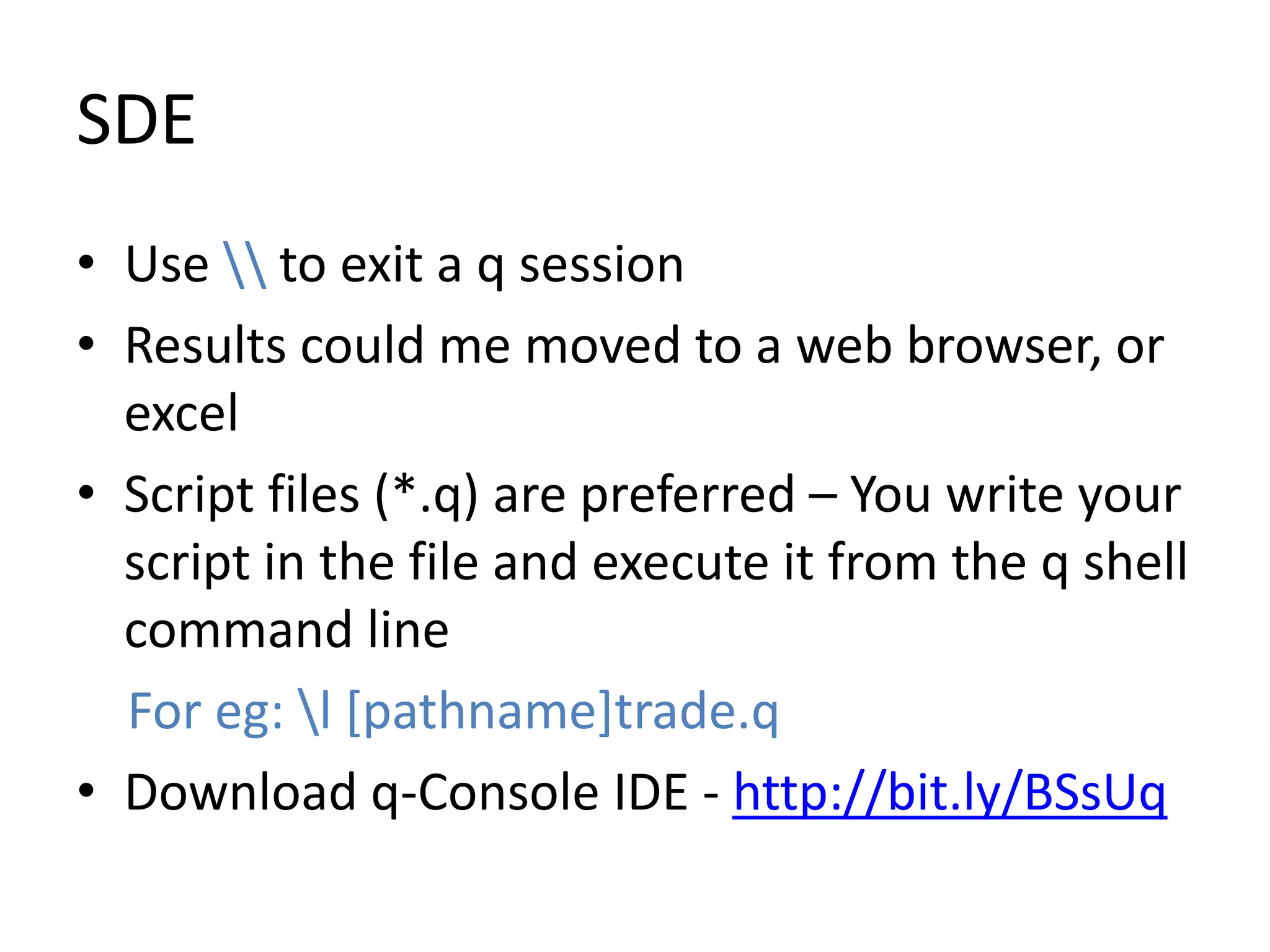1270x952 pixels.
Task: Select the 'to exit a q session' text
Action: click(x=481, y=267)
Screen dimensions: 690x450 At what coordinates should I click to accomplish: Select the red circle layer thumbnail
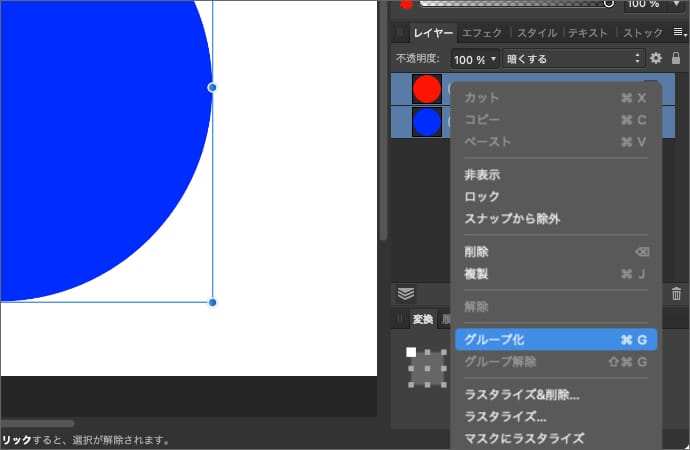point(427,89)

# [What to do]
Pick up at the line that holds "Screen dimensions: 690x450" and restate each line, word for word, through the last line of the entries. Include both end lines but none of the pictures.

# [Result]
Screen dimensions: 690x450 At what coordinates should I click to accomplish: Select the red circle layer thumbnail
point(427,89)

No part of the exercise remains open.